On appeal, Ms. Hoffmeister complains that the district court should have also taken judicial notice of six of her exhibits. But she never asked the district court to take judicial notice of these documents. Ms. Hoffmeister cannot fault the district court for failing to grant relief that she hadn’t requested.

5. Conclusion

We reject Ms. Hoffmeister’s appellate arguments and affirm the rulings on leave to proceed in forma pauperis, enforcement of the requirement of pretrial disclosures, amendment of the scheduling order, sovereign immunity, and judicial notice.

FOOTNOTES

1.   The Federal Student Aid Fund is part of the Department of Education, which is a separate defendant.

2.   Sallie Mae Student Loan and Student Loan Forgiveness is not a separate entity. This is a name associated with Navient Solutions, LLC, which is a separate defendant.

3.   United Student Aid Funds has been dissolved and merged into an entity called “Ascendium Education Solutions, Inc.”

4.   Ms. Hoffmeister later stipulated to dismissal of the claims for misappropriation of funds, collusion, corruption, malfeasance, violation of the duty to disclose, and failure to act fairly and equitably.
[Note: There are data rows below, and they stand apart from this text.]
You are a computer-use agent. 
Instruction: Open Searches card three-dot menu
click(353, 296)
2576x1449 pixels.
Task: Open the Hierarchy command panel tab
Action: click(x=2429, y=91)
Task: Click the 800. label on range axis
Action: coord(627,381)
5.   Navient and Ascendium (United Student Aid’s successor entity) ask us to dismiss the appeal because Ms. Hoffmeister flouted Federal Rule of Civil Procedure 28(a). As Navient and Ascendium point out, Ms. Hoffmeister omitted some sections required under Rule 28. Even though she is pro se, she must comply with this rule. See Garrett v. Selby Connor Maddux & Janer, 425 F.3d 836, 841 (10th Cir. 2005) (stating that Rule 28 applies equally to pro se litigants). But dismissal of the appeal would be too harsh for noncompliance. See Correa v. White, 518 F.3d 516, 518 (7th Cir. 2008) (declining to dismiss the appeal because dismissal would be too harsh a sanction for a pro se litigant’s failure to comply with Rule 28). Though Ms. Hoffmeister omitted some sections required by Rule 28, the omissions have not substantially impeded our review.